O Banco Central (BC) estuda mudanças nas regras do crédito consignado, marcado até agora por grande expansão e pela competição acirrada entre instituições financeiras públicas e privadas, grandes e pequenas. É importante que as mudanças preservem esse ambiente competitivo e não contribuam para o aumento da concentração bancária.

Os bancos de pequeno porte foram afetados pela crise de liquidez que se seguiu à intervenção no Banco Santos, em novembro de 2004. Naquele episódio, o Banco Central reduziu os depósitos compulsórios dessas instituições, liberando cerca de R$ 7 bilhões, que ajudaram a equilibrar as caixas dos bancos e permitiram que quitassem os Certificados de Depósito Bancários (CDBs) emitidos.

Em parte, os recursos liberados do compulsório foram aplicados em operações de crédito consignado, destinadas a aposentados do INSS e a trabalhadores em geral com carteira assinada. Mas algumas instituições pequenas e médias estão se desfazendo daquelas carteiras, para melhorar seus balanços e indicar aos aplicadores em seus papéis que estão bem capitalizadas.

A preocupação do BC é assegurar que os balanços reflitam a situação real dos bancos. As autoridades estudam, por exemplo, a adoção de normas mais estritas de contabilização dos créditos transferidos entre os bancos.

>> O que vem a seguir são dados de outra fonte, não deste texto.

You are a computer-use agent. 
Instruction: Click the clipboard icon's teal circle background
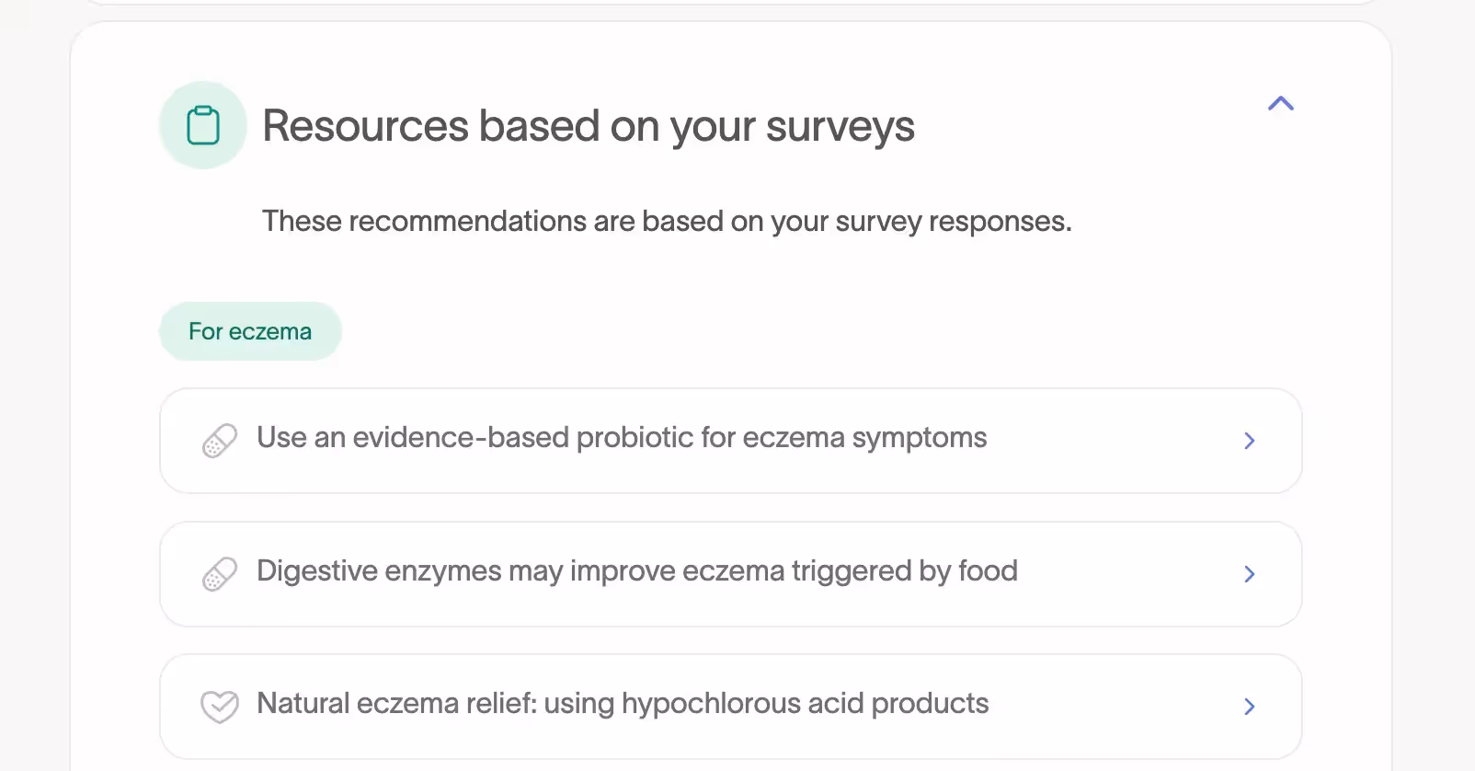[202, 124]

O produto das transferências das carteiras - em geral, para grandes bancos - vinha sendo lançado, integralmente, como lucro pelas instituições. Elas, no entanto, continuam coobrigadas, ou seja, havendo inadimplência, respondem pela liquidação das operações, ainda que os créditos já tenham sido transferidos a terceiros. O BC pretende obrigar os vendedores a lançar apenas parte como lucro.

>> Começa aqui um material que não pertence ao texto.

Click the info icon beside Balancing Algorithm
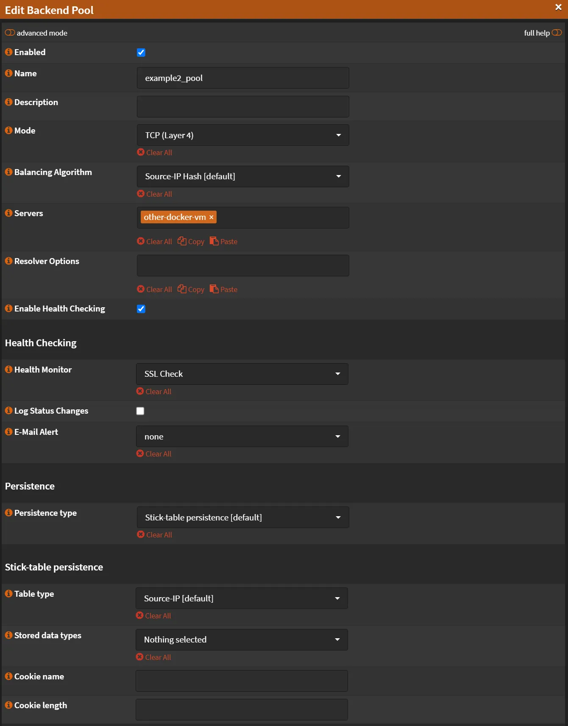 click(x=8, y=172)
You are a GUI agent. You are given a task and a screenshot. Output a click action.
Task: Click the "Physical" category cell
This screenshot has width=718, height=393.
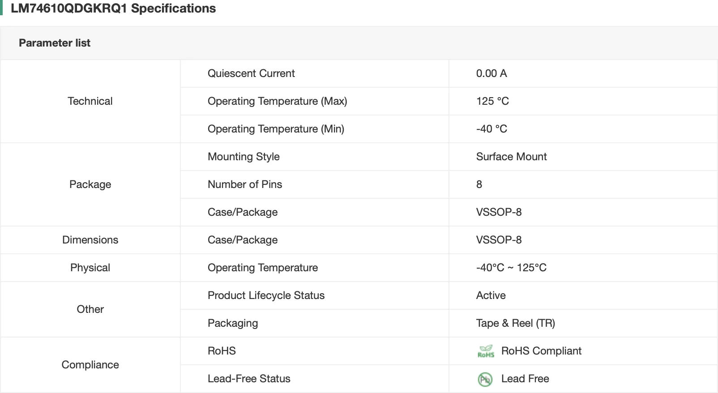pos(90,268)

Aparentemente, é baixíssimo o risco representado pelos devedores do crédito consignado. Mas em algumas praças, como Belo Horizonte e Porto Alegre, o Judiciário tem dado ganho de causa aos aposentados que comprovam que não conseguem adquirir alimentos e remédios, e, ao mesmo tempo, pagar o que devem ao banco. Nesses casos, a autorização para débito em conta está sendo revogada pelo Judiciário e, com isso, a inadimplência começa a surgir em carteiras consideradas de altíssima segurança.

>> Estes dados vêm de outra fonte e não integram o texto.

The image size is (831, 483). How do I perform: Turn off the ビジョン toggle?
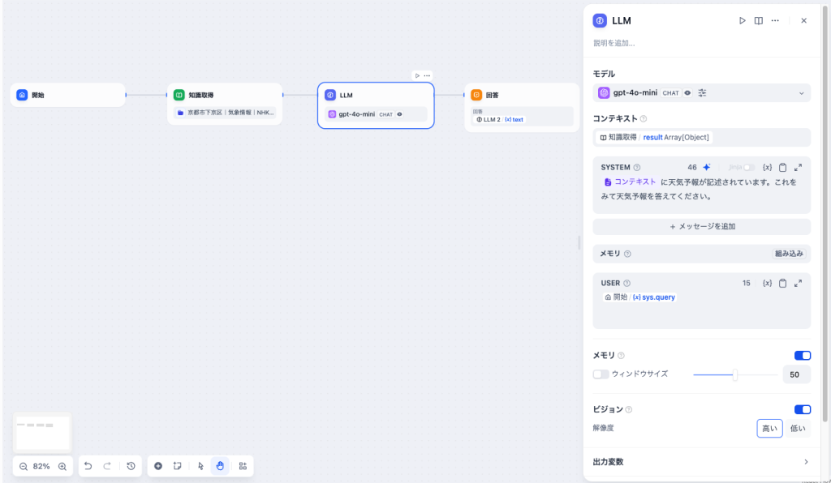pyautogui.click(x=802, y=409)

Os riscos não estão fielmente expostos nos balanços dos bancos, segundo o diretor-executivo da Fitch Ratings Brasil, Rafael Guedes, citado pelo jornal Valor.

As operações de crédito consignado são da ordem de R$ 40,4 bilhões, representando cerca da metade de todas as operações de crédito pessoal e cresceram 54,7% nos últimos 12 meses, até junho, segundo relatório do BC.

Os conglomerados dão franca preferência a essa modalidade, embora já não possam mais cobrar o que querem: a taxa de abertura de crédito (TAC) foi proibida e, agora, nas operações com os aposentados, os juros foram tabelados em no máximo 2,9% ao mês pelo INSS. Mas esta taxa máxima, que vem sendo aplicada pela maioria dos bancos (alguns, é verdade, anunciam juros menores), não seria suficiente para cobrir os custos de alguns bancos de pequeno porte. Muitos destes, na verdade, ainda têm estruturas antigas e onerosas, resultantes da transformação de companhias de crédito e financiamento (financeiras) em instituições bancárias.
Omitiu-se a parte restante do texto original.